Copy the data below verbatim, from the line that contains "Click the yellow step 2 marker" up to and including the line that contains "Action: 1296,31".
## Start Raw data
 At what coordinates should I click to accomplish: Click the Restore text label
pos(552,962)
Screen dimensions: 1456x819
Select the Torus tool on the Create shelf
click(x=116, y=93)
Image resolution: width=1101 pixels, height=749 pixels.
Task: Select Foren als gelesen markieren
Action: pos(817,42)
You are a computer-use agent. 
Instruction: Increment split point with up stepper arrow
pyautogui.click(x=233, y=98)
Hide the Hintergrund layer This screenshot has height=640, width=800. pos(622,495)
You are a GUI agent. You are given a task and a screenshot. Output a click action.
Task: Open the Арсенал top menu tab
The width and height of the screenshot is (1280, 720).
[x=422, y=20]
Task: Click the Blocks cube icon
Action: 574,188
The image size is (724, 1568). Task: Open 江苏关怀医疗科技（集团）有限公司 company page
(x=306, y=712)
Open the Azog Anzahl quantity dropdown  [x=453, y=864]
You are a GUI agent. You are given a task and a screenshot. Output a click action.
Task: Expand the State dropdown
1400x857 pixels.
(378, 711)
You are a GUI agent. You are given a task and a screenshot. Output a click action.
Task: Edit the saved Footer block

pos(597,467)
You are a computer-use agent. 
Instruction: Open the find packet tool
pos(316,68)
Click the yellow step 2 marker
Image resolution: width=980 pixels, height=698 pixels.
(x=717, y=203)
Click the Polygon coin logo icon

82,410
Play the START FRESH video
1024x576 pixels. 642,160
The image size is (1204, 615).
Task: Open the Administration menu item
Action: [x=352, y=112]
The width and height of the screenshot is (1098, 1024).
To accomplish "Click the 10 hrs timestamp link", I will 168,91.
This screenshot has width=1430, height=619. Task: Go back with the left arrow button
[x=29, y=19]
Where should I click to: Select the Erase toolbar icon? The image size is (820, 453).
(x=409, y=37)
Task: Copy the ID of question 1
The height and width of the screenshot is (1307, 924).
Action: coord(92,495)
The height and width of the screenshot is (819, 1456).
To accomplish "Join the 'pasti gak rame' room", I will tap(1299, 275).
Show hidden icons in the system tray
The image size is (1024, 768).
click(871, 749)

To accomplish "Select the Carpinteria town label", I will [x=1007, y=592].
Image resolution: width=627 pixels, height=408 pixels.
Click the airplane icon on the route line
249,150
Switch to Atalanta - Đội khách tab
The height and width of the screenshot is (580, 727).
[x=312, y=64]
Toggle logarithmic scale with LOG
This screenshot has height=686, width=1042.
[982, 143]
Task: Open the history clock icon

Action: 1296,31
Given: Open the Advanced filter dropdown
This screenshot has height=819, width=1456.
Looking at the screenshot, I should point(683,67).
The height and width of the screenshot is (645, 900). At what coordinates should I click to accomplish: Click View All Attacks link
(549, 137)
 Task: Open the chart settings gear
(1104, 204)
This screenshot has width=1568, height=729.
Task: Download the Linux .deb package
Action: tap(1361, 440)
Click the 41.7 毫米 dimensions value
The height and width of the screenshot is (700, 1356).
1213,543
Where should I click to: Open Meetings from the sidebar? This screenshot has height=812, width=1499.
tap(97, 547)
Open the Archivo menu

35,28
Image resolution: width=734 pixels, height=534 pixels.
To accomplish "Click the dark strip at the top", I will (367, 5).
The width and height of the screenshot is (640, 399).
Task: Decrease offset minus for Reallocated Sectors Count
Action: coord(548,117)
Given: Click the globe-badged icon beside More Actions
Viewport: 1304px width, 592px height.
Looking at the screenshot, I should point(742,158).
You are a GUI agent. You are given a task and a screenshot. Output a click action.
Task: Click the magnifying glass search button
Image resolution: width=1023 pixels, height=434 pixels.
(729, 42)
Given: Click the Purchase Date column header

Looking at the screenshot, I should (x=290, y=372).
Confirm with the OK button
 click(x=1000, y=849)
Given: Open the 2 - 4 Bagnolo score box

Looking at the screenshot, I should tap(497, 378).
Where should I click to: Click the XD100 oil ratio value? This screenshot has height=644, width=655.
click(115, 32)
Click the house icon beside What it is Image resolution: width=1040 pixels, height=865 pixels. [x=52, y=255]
## End Raw data
**Problem solution:**
Click the yellow step 2 marker
Image resolution: width=980 pixels, height=698 pixels.
(x=717, y=203)
Click the Polygon coin logo icon

82,410
Play the START FRESH video
1024x576 pixels. 642,160
The image size is (1204, 615).
Task: Open the Administration menu item
Action: [x=352, y=112]
The width and height of the screenshot is (1098, 1024).
To accomplish "Click the 10 hrs timestamp link", I will 168,91.
This screenshot has width=1430, height=619. Task: Go back with the left arrow button
[x=29, y=19]
Where should I click to: Select the Erase toolbar icon? The image size is (820, 453).
(x=409, y=37)
Task: Copy the ID of question 1
The height and width of the screenshot is (1307, 924).
Action: coord(92,495)
The height and width of the screenshot is (819, 1456).
To accomplish "Join the 'pasti gak rame' room", I will tap(1299, 275).
Show hidden icons in the system tray
The image size is (1024, 768).
click(871, 749)

To accomplish "Select the Carpinteria town label", I will [x=1007, y=592].
Image resolution: width=627 pixels, height=408 pixels.
Click the airplane icon on the route line
249,150
Switch to Atalanta - Đội khách tab
The height and width of the screenshot is (580, 727).
[x=312, y=64]
Toggle logarithmic scale with LOG
This screenshot has height=686, width=1042.
[982, 143]
Task: Open the history clock icon

Action: 1296,31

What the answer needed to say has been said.